The Philippines’ Bayanihan to Heal as One Act provides for a four-pillar modality to cope with the pandemic, and to shock-proof the economy. This is worth more than P1.4 trillion or around 8% of GDP. More than half of this amount is set aside for social amelioration owing to extended lockdowns.
For the epidemiological curve to be flattened, and for a second or third wave to be denied entry to the Philippines, it would have been more advisable for a bigger budget slice to be allocated to the health care system. A strengthened health system would have rendered quarantine extensions unnecessary.
Someone in France’s Strategic Investment Fund once said that “The state has the right to have a vision.” Scripture is even more forceful. It asserts that without vision, the people perish.

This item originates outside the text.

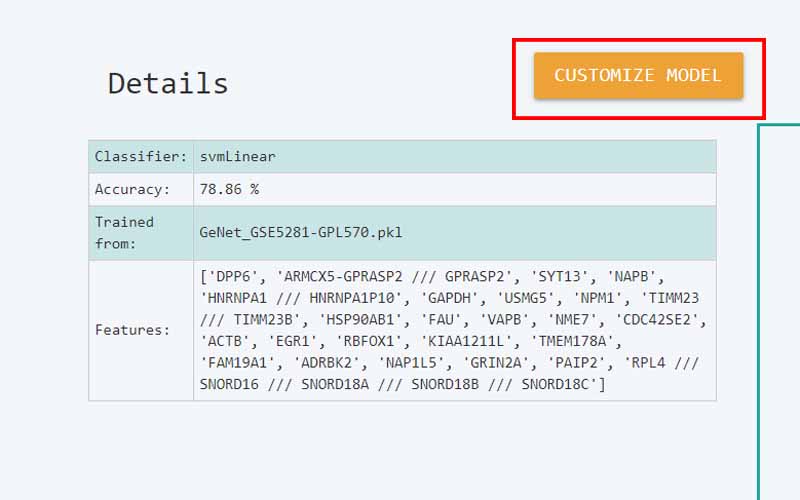Click the Features label cell
Image resolution: width=800 pixels, height=500 pixels.
pyautogui.click(x=132, y=330)
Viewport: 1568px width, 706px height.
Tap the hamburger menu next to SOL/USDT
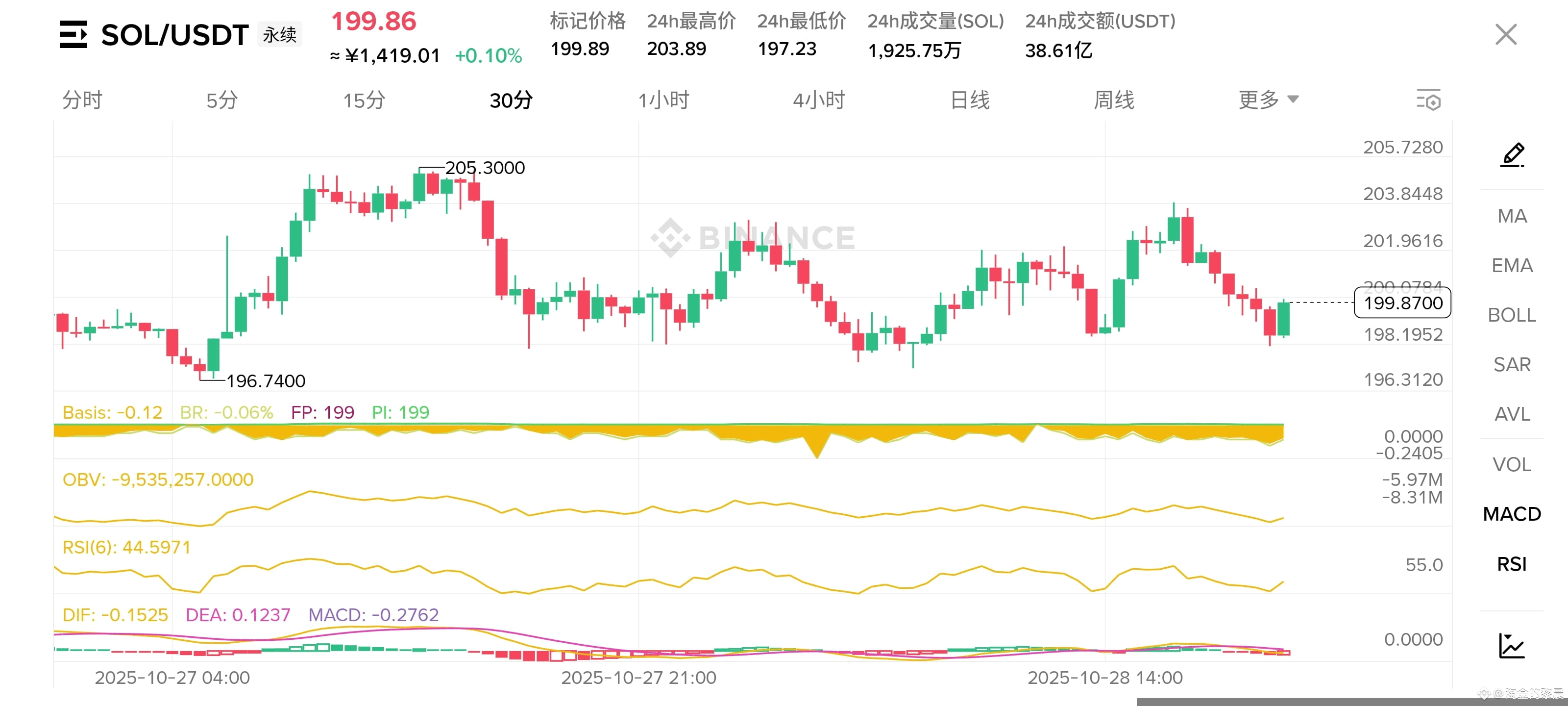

Our immediate vision is to heal as one from this plague. Our more long-term vision is to vanquish poverty, and sustain a high quality of life for all Filipinos as articulated in the Ambisyon 2040 Plan. With each day of isolation, it becomes increasingly apparent that both our immediate and long-term visions need to be firmed up by more coherent and strategic working plans.
Diwa C. Guinigundo is the former Deputy Governor for the Monetary and Economics Sector, the Bangko Sentral ng Pilipinas (BSP). He served the BSP for 41 years. In 2001-2003, he was Alternate Executive Director at the International Monetary Fund in Washington, DC. He is the senior pastor of the Fullness of Christ International Ministries in Mandaluyong.